Humanity is destined for eternal and interplanetary life. Thus spoke Russian philosopher Nikolai Fedorov (1829-1903), whose philosophy went on to trigger a highly influential movement which has later become known as cosmism. His legacy lives on in the writings of Dostoevsky and Tolstoy, the paintings of Malevich, the films of Tarkovsky and the pioneering rocket science of Tsiolkovsky. It resonates in current debates about anything from transhumanism to climate engineering. And his writings are at the core of Russian artist Anton Vidokle’s current exhibition at Tranen, “This is Cosmos”, which delves into the history and ideas of cosmism.
Fedorov was for the latter part of his life working as a librarian in Moscow’s first public library and museum, The Rumiantsev. He came to regard such depositories of books and artworks not merely as cemeteries, but potential sites for resurrection of the dead, be it artists, authors or ultimately anybody who ever lived. For museums and libraries, he thought, “death itself is not the end but only the beginning.”
The talk “THE MUSEUM LIBRARY AS RESURRECTION LAB” takes Federov’s ideas about museums and libraries as starting point for a conversation with artist Anton Vidokle and curator Anselm Franke, who both oftentimes work somewhere between art and publishing. In 2017 they collaborated on the exhibition project “Art Without Death: Russian Cosmism” to which Tranen’s current show is indebted.
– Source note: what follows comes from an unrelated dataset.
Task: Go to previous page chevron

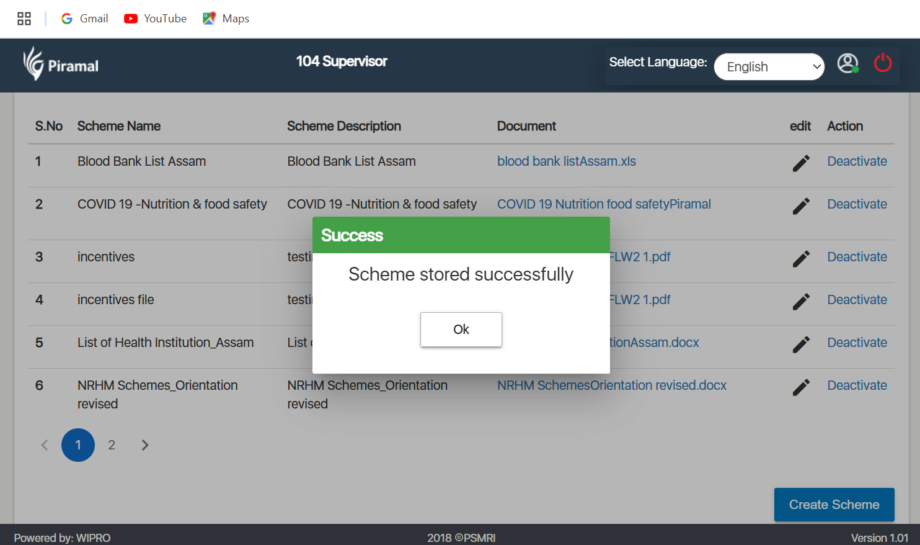Action: pos(45,445)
Anselm Franke is Head of Visual Arts and Film at Berlin’s Haus der Kulturen der Welt, which hosted “Art Without Death: Russian Cosmism” (2017). Franke is known for his comprehensive groundbreaking “essay exhibitions” and research projects such as “Animism” (2010-2014), “The Anthropocene Project” (2013-14) and most recently “Neolithic Childhood” (2018). He has among others also curated the Shanghai Biennial (2014), the Tapei Biennial (2012) and manifesta 7 (2008).
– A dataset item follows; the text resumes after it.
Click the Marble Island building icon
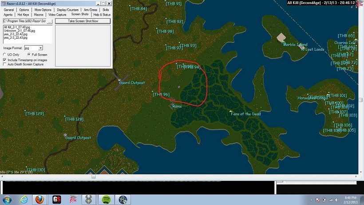The image size is (364, 205). tap(281, 38)
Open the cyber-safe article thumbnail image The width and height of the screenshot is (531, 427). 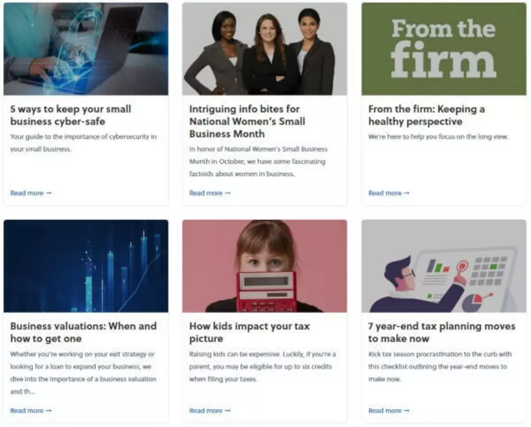(86, 49)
Anton Vidokle lives in New York and Berlin. He is the founder of the publishing platform e-flux, which has sparked projects such as e-flux video rental, an exhibition space in New York and e-flux publications, including the widely read, agenda-setting e-flux journal. Films from “Immortality For All: a film trilogy on Russian Cosmism” have been shown at numerous museums, such as Centre Pompidou, Paris (2016) and Tate Modern (2017), and various festivals and biennials, including Shanghai Biennale (2014), 65th Berlinale International Film Festival (2015), and the 7th Gwangju Biennale (2016).